_Problem details_: Read through the entries below and copy each line where "This" turns up.

======== Data records

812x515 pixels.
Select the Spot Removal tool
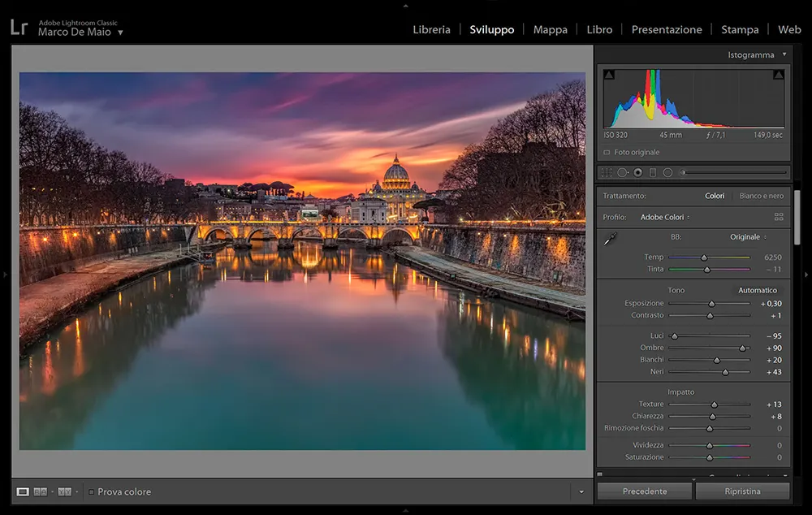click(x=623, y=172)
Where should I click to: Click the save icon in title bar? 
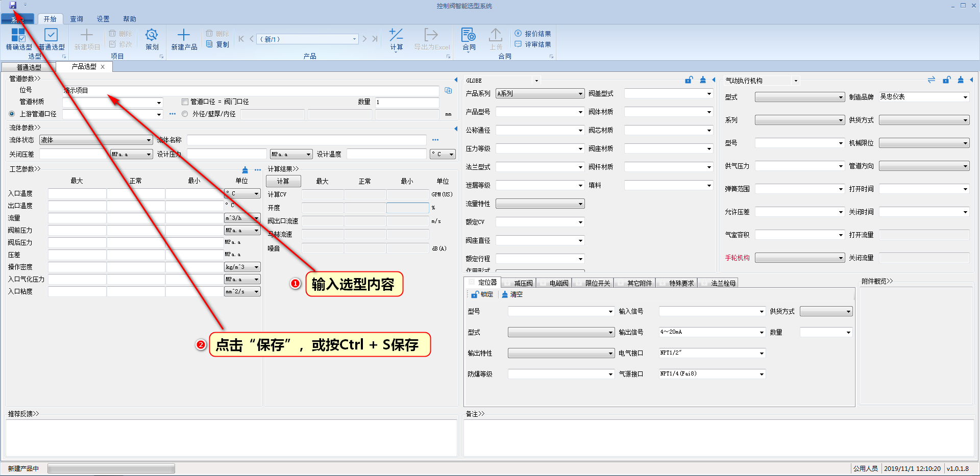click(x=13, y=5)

================
======== Data records

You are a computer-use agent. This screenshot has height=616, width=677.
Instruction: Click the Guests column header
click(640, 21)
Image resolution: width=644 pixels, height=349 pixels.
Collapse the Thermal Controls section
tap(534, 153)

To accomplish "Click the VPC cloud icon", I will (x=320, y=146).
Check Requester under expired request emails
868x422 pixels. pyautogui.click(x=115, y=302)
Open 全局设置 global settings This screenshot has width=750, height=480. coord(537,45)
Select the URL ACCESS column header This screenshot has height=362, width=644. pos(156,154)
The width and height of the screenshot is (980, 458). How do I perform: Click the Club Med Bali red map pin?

================

_Written answer_:
You are a computer-use agent. This screenshot has height=616, width=677.
Open 全局设置 global settings This screenshot has width=750, height=480. coord(537,45)
Select the URL ACCESS column header This screenshot has height=362, width=644. pos(156,154)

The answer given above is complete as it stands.